Consignes
1: D'après le texte étudié, à quel genre appartient le film de Griffith ?
2: Traduisez en anglais cette phrase du texte étudié : « S'agit-il d'un Mousquetaire? »
3: Recopiez le passage du texte étudié qui commence par « Avec un titre » et va jusqu'à « politique, de l'espionnage... ».

Texte étudié
>>>>>

Avec un titre pareil, surtout un an après la sortie en France de L'assassinat du Duc de Guise, qui allait tant le marquer, on imagine Griffith se lançant dans une peinture des sombres dessins du Cardinal en question, dans le contexte d'un roman de Dumas. Bien sûr que ce ne peut être que Richelieu, et qu'à chaque fois qu'il sera fait allusion à ce personnage, on attend de l'intrigue, de la politique, de l'espionnage...

Mais on en sera pour ses frais: ce film est une comédie, quasi Shakespearienne, dans laquelle Richelieu et la cour complotent, oui, mais pour manipuler une dame de haute noblesse afin qu'elle accepte la main d'un homme d'armes... S'agit-il d'un Mousquetaire? Le costume ne l'indique pas, mais on peut émettre des doutes sur la véracité justement des habits portés dans ce film léger, tout comme on devrai se contenter de spéculations sur son intrigue: il n'y a pas d'intertitres...

<<<<<

Données fournies
>>>>>

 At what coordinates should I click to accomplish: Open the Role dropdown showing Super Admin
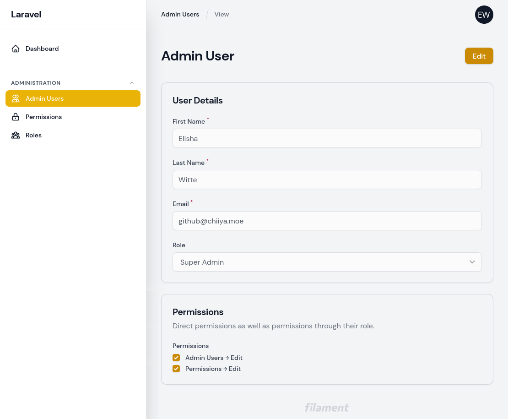click(327, 262)
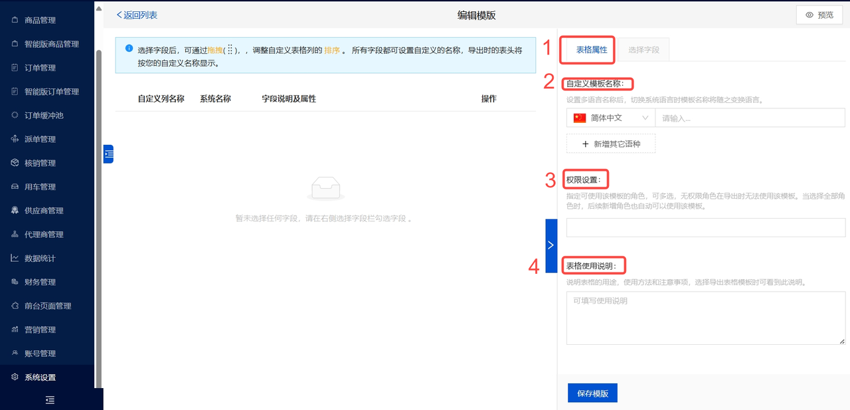Click the 预览 preview button
850x410 pixels.
[x=819, y=15]
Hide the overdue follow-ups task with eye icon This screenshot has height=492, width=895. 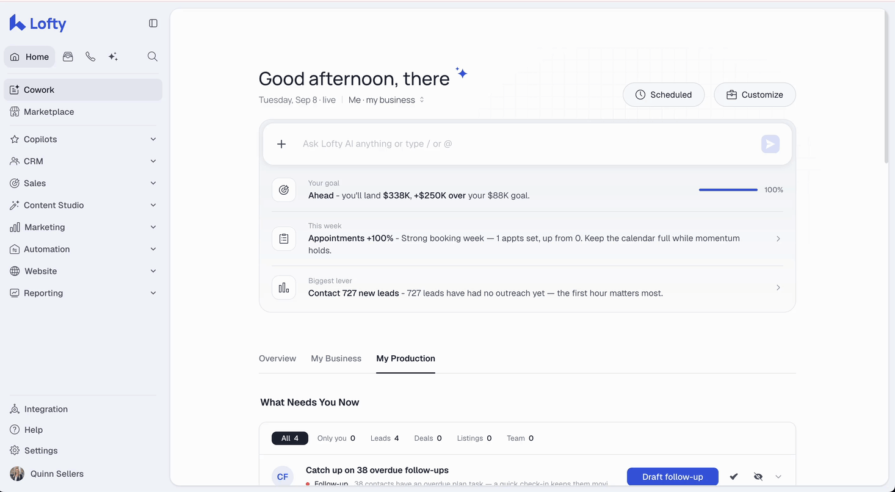tap(758, 477)
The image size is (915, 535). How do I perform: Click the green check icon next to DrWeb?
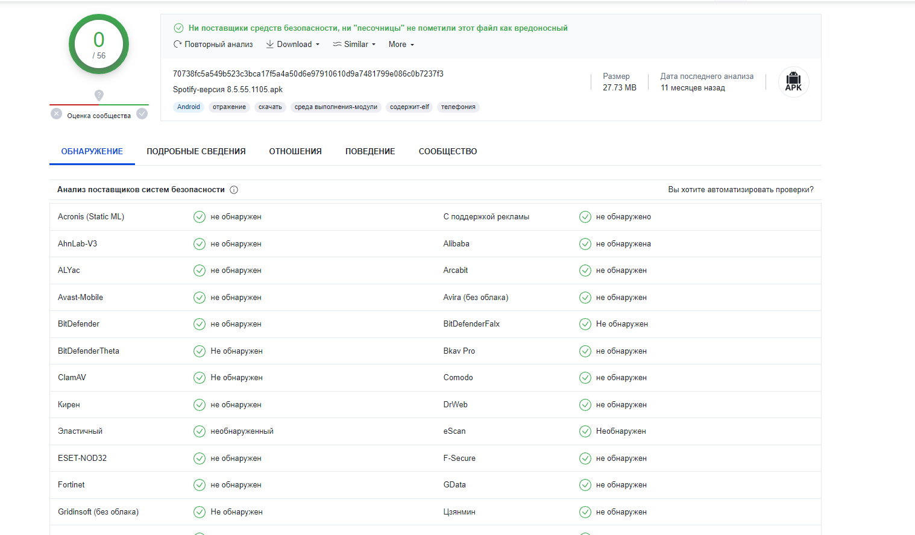pyautogui.click(x=585, y=405)
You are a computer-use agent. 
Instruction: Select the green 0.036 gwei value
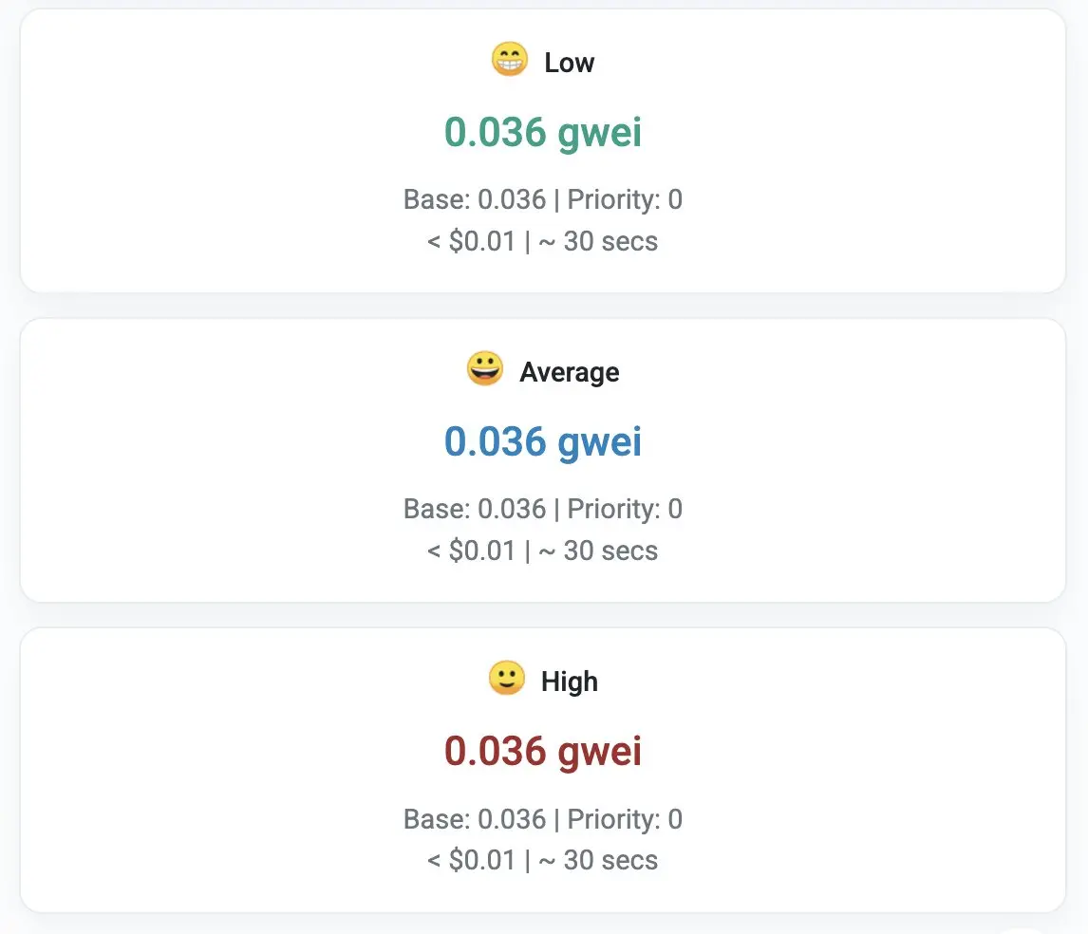tap(543, 133)
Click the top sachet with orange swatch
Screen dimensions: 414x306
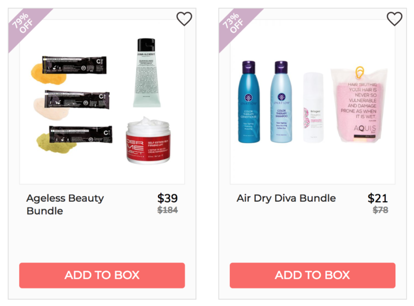(x=69, y=69)
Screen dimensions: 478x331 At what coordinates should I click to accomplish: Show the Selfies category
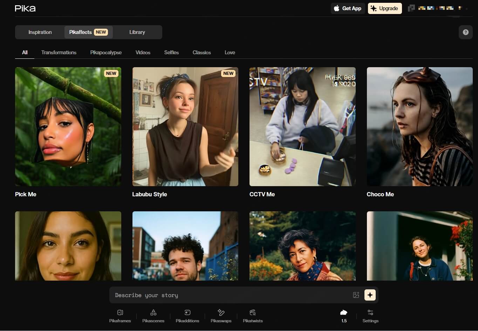pos(171,52)
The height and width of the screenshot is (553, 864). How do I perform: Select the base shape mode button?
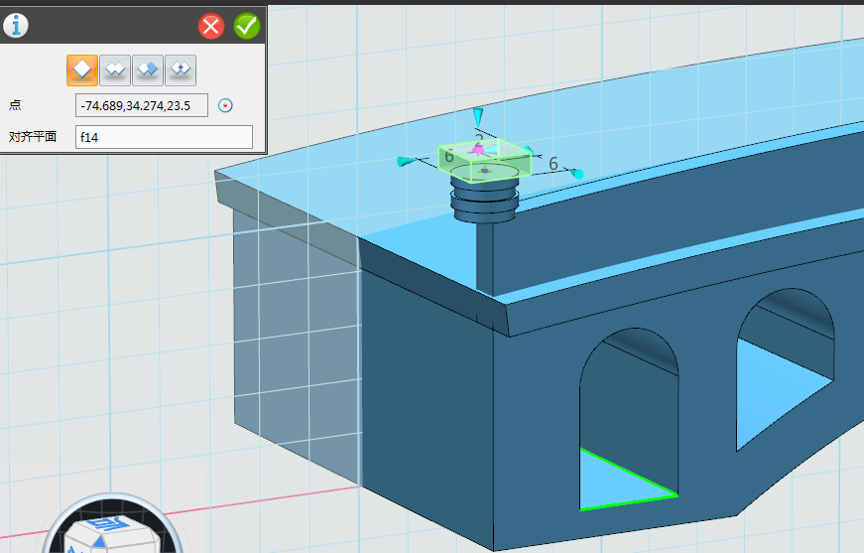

<<<<<

Réponses rédigées
1: C'est une comédie, quasi shakespearienne.

2: Is he a Musketeer?

3:
Avec un titre pareil, surtout un an après la sortie en France de L'assassinat du Duc de Guise, qui allait tant le marquer, on imagine Griffith se lançant dans une peinture des sombres dessins du Cardinal en question, dans le contexte d'un roman de Dumas. Bien sûr que ce ne peut être que Richelieu, et qu'à chaque fois qu'il sera fait allusion à ce personnage, on attend de l'intrigue, de la politique, de l'espionnage...